• What the task requires
Duplicate the records below, starting at the line with "Select the 30/11/2025 09:30 timestamp" and continuing up to and including the line with "pos(191,27)".

• Dataset content
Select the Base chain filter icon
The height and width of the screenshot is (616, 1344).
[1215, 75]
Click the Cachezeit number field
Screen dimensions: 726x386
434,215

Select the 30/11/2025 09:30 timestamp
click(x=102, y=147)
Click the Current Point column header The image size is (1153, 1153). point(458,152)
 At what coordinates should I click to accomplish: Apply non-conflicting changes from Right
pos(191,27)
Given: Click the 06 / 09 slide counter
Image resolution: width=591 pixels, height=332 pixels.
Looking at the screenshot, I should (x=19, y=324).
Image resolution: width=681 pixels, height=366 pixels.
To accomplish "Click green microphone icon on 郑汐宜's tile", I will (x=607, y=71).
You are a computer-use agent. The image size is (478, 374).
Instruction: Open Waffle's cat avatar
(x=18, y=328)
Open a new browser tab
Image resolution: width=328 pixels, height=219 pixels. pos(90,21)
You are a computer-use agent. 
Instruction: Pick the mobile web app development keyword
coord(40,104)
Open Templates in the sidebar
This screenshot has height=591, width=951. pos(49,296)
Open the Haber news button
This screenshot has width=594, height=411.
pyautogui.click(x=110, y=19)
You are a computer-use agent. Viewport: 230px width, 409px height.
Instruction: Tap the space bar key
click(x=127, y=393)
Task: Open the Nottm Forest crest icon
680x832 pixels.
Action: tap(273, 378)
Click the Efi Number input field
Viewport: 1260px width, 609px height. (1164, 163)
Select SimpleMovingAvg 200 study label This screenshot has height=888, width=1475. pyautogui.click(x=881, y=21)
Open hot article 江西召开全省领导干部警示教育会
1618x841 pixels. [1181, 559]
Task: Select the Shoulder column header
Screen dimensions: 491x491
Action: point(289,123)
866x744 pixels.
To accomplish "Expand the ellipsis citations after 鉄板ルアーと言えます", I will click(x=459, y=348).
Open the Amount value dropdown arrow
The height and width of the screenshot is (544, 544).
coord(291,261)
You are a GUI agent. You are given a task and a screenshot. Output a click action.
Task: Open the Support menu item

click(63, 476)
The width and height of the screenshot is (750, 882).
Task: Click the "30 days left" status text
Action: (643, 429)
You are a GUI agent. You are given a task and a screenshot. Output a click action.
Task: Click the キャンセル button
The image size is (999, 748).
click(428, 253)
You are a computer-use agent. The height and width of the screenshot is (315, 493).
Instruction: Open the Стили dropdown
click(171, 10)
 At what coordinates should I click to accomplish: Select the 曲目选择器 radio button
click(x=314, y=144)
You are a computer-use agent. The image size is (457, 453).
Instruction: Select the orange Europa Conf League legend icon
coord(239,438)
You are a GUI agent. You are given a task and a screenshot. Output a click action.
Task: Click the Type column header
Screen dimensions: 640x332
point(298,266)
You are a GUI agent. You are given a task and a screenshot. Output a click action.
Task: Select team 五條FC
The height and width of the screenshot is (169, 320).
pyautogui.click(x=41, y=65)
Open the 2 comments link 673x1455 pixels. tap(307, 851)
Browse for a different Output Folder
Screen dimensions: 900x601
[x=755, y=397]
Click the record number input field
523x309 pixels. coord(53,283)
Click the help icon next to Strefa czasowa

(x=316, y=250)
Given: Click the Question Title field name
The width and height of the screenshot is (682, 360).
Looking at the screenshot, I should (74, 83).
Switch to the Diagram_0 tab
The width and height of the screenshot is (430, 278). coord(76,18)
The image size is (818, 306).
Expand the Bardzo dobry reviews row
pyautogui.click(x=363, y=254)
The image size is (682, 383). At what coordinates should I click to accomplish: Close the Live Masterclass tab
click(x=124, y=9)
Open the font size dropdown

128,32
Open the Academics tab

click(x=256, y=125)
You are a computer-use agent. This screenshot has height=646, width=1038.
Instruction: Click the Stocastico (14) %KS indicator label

• In response
Select the 30/11/2025 09:30 timestamp
click(x=102, y=147)
Click the Current Point column header The image size is (1153, 1153). point(458,152)
 At what coordinates should I click to accomplish: Apply non-conflicting changes from Right
pos(191,27)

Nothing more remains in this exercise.